At True Analytics, we store our data on premise. However, to illustrate the benefits of optimizing your compaction process, we look at Amazon’s pricing tier. We will only be looking at storage saving but keep in mind the end users will experience run time reductions. For the Singapore location, the costs for standard S3 are 0.025 USD for the first 50TB, 0.024 USD for next 450TB, and 0.023 USD thereafter and this is per month. For Amazon pricing, we base this on 1 factor; that is, 2.331 * 1024 / 3 = 795TB. By reducing our data footprint, we would achieve 19,287.04 USD (623,164 THB) per month in cost savings.
Space Filling Curves
Space filling curves are another widely used method we could use to optimize our data. Again, we want to determine the most influential columns and the number of columns to use rule still applies here as well.
Space filling curves come in many flavors:
- Peano
- Koch
- Hilbert
- Morton (Z)
to name a few of the big ones.
Why would we want to use a space filling curve and not just use linear ordering?
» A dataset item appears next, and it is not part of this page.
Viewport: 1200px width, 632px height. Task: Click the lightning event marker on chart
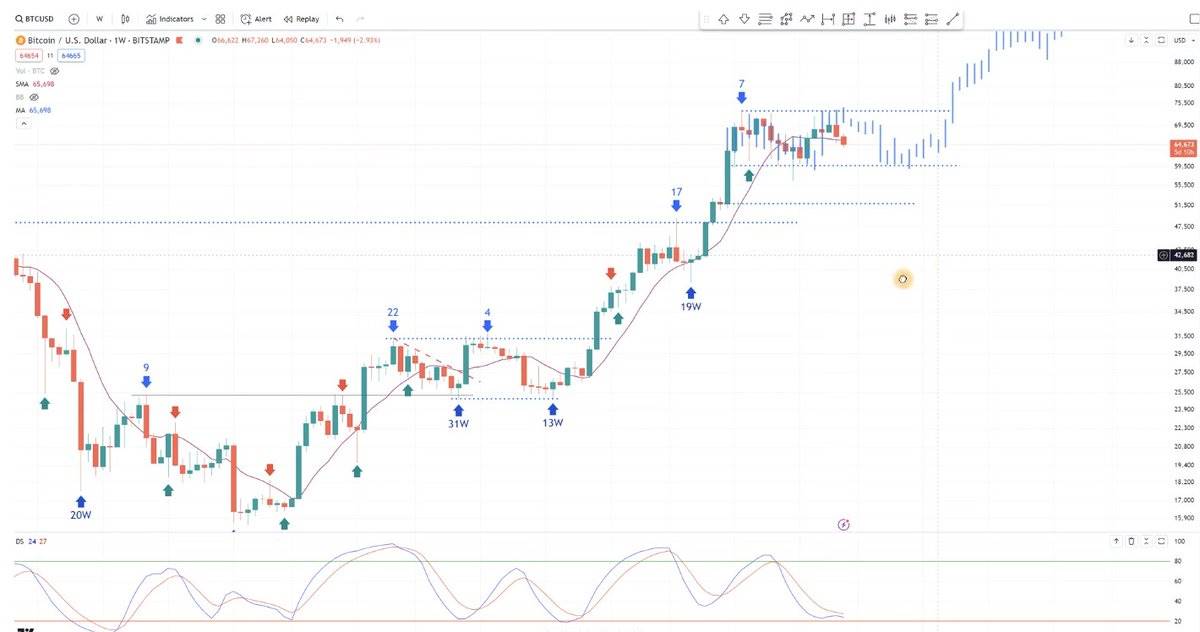(x=843, y=524)
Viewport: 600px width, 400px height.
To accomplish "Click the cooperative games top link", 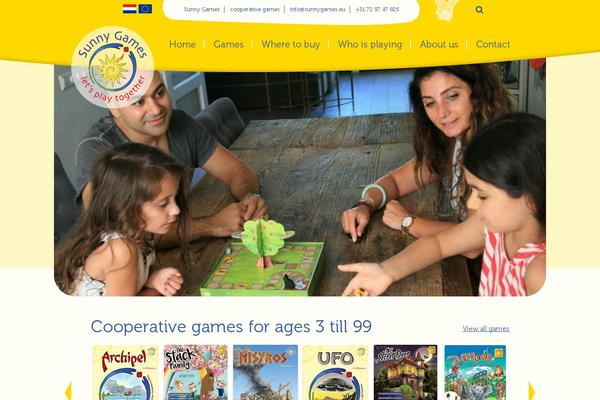I will [254, 9].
Linear ordering as present above involves multidimensional indices where each has less and less weight on the querying results. If you are looking for the most optimal way to store your data, reducing the data footprint and being able to map a multi-dimensional index to one dimension is what we need to do. This is where space filling curves come into play.
Here we look at an example of using Morton curve (Z ordering) on a set of (x, y) coordinates. Consider the set {(1, 1), (1, 8), (2, 1), (3, 1)}. This set is currently ordered linearly by x, y. In Z ordering, what would happen?
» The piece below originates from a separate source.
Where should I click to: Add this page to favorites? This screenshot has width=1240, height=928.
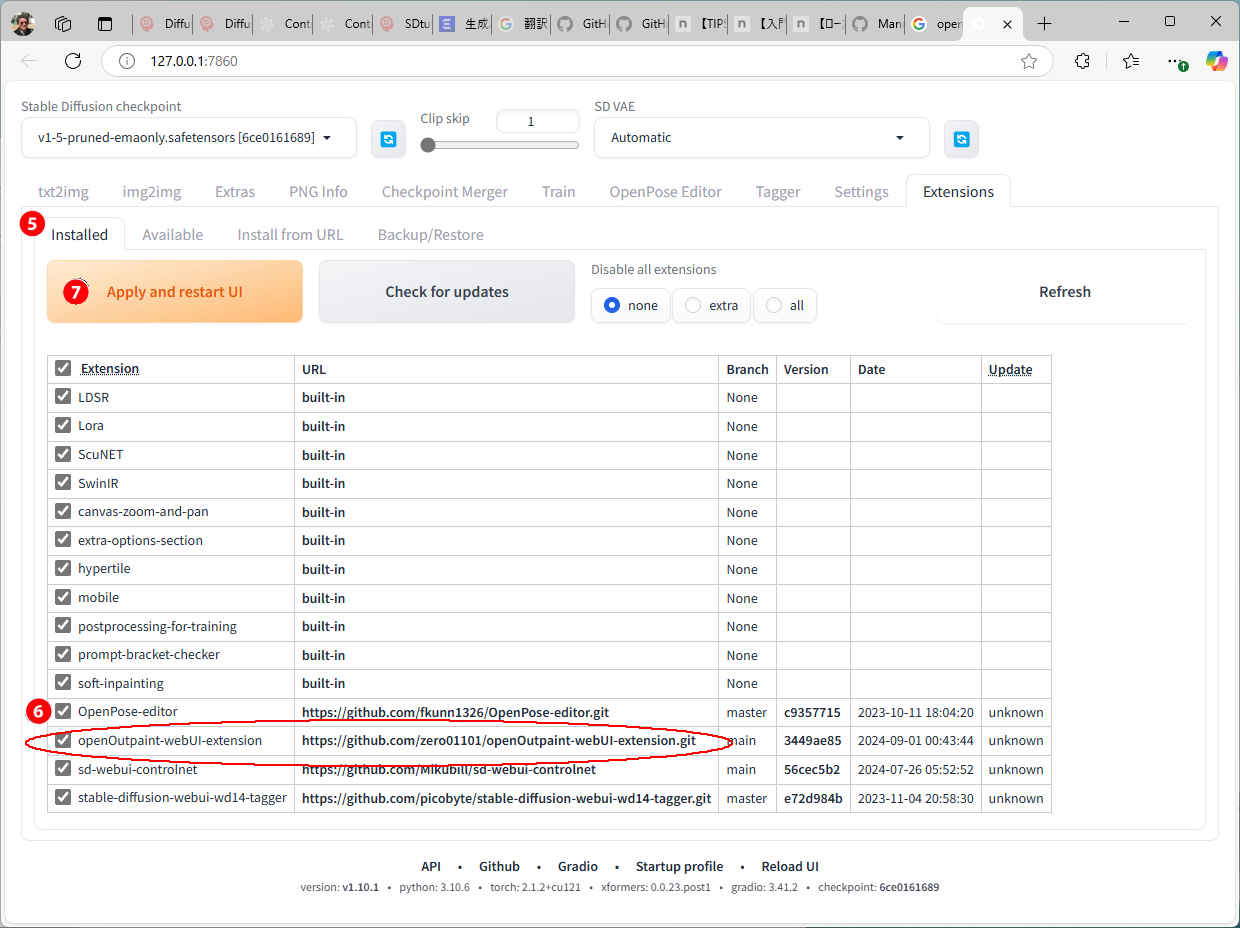pos(1028,61)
| Integer | Binary | Bit Interleave |
|---|---|---|
| (1, 1) | (0001, 0001) | 00000011 |
| (1, 8) | (0001, 1000) | 10000010 |
| (2, 1) | (0010, 0001) | 00001001 |
| (3, 1) | (0011, 0001) | 00001011. |
If we ordered the data based on the results of bit interleaving, we would have {(1, 1), (2, 1), (3, 1), (1, 8)}. The y played a role in sorting before x was completely sorted allowing the other variables columns to have an effect on the sorted data.
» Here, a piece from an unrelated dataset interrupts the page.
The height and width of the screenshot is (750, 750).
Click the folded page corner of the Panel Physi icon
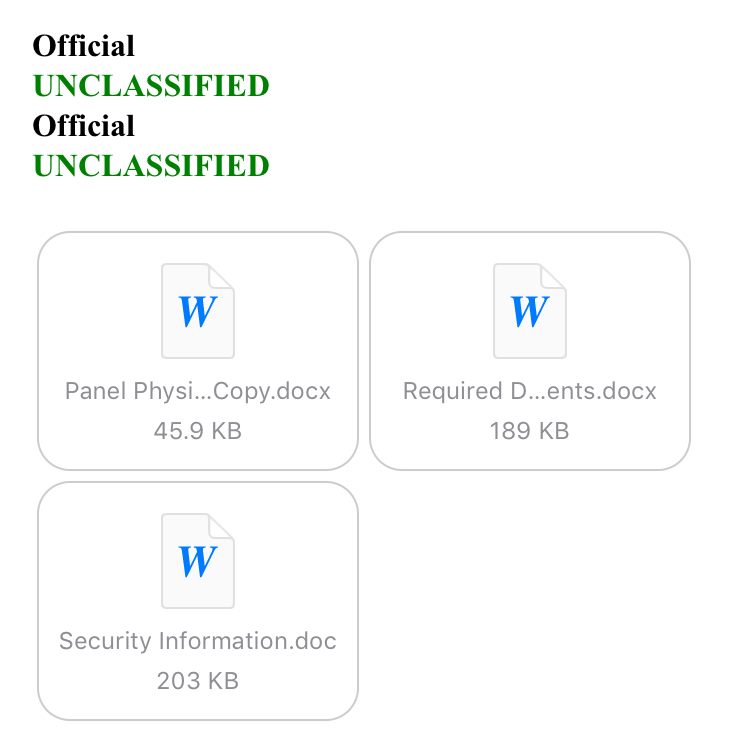[x=222, y=275]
Space filling curves can allow faster data retrieval times when used with table column statistics. When this happens, the query can skip larger chunks of data minimizing the number of files that need to be traversed. Here, at Analytics Platform, we ran the Z ordering and compared it with our naive and linear results. We saw the data footprint decrease by 16% from linear ordering. In this case, our naive data was 1.5TB, 398GB for linear, and 334GB when Z ordering was applied.
We have not done a full performance test on large data sets with table statistics. We are unable to show the benefits on our data using Z ordering. However, both Amazon and Databricks have articles outlining performance gains when Z ordering is used. For our use case, we neither used an Amazon cluster nor Databricks optimization in Deltalake. Everything was built in house for use on our on premise cluster.
Validation
We ran a validation suite to validate data optimization was an idempotent transformation when it came to the data. First we ran through standard metrics such as counts, min, max, etc on columns for the naive and optimized data and finally hashed both data sets to generate a checksum.
Conclusion
Over the past year and a half since we started using this optimized compaction, we have generated data savings of between 50-70% on our largest data sets. This has improved our cluster utilization, slowed down our rate of server expansion, freed up our operations team from constantly needing to rebalance nodes, and achieved performance gains allowing our data model and data science teams to run their pipelines quicker with less resources. However, we are not done yet. We are expanding data compaction to most of our datasets in our on-premise cluster.